__Requirements__: Find each line in the material below that contains the word "field" with matching capitalization, and copy those lines.

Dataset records
◇ ◇ ◇ ◇ ◇
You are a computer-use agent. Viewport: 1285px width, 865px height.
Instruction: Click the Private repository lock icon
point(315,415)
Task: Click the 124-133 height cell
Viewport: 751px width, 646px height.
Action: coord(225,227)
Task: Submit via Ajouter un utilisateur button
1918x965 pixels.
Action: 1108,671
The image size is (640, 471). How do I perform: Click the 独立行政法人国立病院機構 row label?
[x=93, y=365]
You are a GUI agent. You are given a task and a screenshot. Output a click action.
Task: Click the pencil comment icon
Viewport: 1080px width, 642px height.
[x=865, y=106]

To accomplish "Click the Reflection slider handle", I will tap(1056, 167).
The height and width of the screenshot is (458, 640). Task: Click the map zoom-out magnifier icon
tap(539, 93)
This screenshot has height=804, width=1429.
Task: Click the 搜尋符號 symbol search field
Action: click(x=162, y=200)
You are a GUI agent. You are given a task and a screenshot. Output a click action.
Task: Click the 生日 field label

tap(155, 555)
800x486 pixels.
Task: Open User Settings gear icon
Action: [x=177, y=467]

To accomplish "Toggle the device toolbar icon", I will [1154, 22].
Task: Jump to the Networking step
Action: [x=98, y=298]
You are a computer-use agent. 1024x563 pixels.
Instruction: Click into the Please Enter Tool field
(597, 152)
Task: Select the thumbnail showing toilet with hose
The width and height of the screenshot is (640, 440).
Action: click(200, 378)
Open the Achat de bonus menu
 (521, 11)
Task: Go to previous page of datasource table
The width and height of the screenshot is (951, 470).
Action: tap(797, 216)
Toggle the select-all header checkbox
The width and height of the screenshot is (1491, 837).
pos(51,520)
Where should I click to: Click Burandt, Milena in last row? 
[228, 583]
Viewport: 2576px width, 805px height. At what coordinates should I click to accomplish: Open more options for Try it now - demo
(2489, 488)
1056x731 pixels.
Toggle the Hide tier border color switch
◇ ◇ ◇ ◇ ◇
__Exercise answer__:
Task: Click the 搜尋符號 symbol search field
Task: Click the 生日 field label
Instruction: Click into the Please Enter Tool field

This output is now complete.